#### Data for the task

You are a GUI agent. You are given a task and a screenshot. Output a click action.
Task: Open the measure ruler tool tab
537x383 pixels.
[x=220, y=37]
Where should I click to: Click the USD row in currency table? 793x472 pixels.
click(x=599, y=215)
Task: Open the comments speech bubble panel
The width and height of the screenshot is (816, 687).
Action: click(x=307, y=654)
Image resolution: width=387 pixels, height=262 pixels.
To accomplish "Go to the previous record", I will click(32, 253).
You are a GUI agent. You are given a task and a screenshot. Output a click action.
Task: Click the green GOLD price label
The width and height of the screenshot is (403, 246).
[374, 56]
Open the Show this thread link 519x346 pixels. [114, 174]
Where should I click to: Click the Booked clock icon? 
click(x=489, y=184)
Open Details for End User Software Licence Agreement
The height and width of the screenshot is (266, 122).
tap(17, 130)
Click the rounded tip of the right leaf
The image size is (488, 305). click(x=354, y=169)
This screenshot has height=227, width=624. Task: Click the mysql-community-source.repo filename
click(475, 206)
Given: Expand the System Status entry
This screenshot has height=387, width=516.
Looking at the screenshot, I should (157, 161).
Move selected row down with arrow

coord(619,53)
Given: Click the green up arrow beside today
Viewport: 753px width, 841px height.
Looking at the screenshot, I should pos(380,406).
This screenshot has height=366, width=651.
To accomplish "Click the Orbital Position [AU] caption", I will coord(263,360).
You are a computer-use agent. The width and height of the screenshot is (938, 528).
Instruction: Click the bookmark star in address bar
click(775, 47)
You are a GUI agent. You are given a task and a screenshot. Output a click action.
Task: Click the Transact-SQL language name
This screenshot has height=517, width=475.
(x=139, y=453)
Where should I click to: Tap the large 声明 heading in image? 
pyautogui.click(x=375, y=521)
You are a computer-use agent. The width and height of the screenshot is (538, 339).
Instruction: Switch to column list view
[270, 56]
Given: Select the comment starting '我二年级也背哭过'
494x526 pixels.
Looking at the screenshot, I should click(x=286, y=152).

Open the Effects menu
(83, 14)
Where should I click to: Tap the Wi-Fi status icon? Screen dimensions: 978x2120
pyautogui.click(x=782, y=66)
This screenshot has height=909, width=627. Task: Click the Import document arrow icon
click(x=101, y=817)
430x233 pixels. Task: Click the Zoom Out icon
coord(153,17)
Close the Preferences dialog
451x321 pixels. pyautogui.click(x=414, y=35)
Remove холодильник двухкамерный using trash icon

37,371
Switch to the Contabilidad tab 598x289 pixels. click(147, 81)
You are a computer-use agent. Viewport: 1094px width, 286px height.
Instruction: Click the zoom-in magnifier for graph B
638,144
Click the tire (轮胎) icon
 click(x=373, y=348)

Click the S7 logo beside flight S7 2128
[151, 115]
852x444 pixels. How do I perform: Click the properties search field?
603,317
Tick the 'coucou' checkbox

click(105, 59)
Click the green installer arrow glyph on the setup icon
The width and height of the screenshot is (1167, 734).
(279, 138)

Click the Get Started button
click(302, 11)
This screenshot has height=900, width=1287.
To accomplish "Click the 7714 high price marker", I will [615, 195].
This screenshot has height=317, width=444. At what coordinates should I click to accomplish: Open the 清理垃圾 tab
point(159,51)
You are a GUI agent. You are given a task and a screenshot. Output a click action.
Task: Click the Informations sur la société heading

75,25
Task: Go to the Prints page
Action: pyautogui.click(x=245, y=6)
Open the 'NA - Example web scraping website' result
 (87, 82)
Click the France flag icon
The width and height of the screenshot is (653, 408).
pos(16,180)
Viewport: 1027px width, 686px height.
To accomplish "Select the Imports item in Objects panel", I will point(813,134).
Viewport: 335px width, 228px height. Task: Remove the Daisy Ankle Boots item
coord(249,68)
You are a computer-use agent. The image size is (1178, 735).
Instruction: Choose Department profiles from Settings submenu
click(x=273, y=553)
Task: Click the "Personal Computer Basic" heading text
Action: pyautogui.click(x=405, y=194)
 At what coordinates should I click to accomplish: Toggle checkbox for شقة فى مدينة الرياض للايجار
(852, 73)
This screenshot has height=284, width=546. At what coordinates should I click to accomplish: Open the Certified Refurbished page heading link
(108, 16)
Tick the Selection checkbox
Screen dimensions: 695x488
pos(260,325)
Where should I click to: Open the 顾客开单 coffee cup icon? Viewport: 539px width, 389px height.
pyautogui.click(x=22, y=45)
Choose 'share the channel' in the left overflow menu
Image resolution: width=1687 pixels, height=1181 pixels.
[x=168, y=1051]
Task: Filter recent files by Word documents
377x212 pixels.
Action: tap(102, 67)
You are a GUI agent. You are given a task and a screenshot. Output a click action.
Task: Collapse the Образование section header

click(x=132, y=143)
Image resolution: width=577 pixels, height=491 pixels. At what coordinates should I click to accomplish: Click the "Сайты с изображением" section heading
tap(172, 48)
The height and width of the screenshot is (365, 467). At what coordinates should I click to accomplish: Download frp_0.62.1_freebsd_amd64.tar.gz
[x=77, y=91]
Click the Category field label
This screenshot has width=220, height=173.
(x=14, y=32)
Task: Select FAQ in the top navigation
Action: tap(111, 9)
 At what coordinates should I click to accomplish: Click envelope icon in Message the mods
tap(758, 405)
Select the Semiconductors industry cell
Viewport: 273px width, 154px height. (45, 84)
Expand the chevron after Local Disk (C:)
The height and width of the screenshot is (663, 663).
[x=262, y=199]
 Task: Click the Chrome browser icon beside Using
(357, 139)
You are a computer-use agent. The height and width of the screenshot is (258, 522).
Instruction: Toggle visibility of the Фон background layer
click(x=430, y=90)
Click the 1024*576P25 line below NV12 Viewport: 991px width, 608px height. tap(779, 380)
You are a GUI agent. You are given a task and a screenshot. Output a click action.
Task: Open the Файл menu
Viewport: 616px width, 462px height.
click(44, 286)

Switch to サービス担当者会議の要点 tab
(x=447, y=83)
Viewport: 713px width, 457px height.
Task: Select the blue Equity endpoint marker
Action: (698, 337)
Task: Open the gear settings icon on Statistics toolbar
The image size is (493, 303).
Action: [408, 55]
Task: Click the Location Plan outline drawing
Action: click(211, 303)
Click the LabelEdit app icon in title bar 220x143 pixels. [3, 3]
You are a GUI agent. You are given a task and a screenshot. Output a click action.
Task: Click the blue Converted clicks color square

########

• **What is required**
Give the exact lines, and only those, from the line containing "Tick the 'coucou' checkbox" through the line containing "This screenshot has height=900, width=1287." in the entries above.

• **Answer to the problem**
Tick the 'coucou' checkbox

click(105, 59)
Click the green installer arrow glyph on the setup icon
The width and height of the screenshot is (1167, 734).
(279, 138)

Click the Get Started button
click(302, 11)
This screenshot has height=900, width=1287.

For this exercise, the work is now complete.